Input records —

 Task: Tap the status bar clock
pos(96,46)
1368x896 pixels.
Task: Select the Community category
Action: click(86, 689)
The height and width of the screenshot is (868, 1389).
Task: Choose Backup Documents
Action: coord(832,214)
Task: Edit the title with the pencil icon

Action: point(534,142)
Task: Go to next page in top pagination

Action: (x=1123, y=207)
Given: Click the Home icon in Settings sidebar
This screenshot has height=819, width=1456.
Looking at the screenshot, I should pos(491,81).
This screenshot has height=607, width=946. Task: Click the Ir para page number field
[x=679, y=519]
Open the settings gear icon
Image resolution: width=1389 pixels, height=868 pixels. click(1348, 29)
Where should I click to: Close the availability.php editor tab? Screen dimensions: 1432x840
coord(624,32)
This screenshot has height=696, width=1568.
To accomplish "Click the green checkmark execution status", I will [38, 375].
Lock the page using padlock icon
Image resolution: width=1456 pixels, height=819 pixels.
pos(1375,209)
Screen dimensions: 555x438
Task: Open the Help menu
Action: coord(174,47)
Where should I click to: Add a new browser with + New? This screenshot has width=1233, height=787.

Problem statement — Please revise these rows so that "pagination" becomes "navigation", leaving everything else as it is.

Expected answer —
 Task: Tap the status bar clock
pos(96,46)
1368x896 pixels.
Task: Select the Community category
Action: click(86, 689)
The height and width of the screenshot is (868, 1389).
Task: Choose Backup Documents
Action: coord(832,214)
Task: Edit the title with the pencil icon

Action: point(534,142)
Task: Go to next page in top navigation

Action: (x=1123, y=207)
Given: Click the Home icon in Settings sidebar
This screenshot has height=819, width=1456.
Looking at the screenshot, I should pos(491,81).
This screenshot has height=607, width=946. Task: Click the Ir para page number field
[x=679, y=519]
Open the settings gear icon
Image resolution: width=1389 pixels, height=868 pixels. click(1348, 29)
Where should I click to: Close the availability.php editor tab? Screen dimensions: 1432x840
coord(624,32)
This screenshot has height=696, width=1568.
To accomplish "Click the green checkmark execution status", I will [38, 375].
Lock the page using padlock icon
Image resolution: width=1456 pixels, height=819 pixels.
pos(1375,209)
Screen dimensions: 555x438
Task: Open the Help menu
Action: coord(174,47)
Where should I click to: Add a new browser with + New? This screenshot has width=1233, height=787.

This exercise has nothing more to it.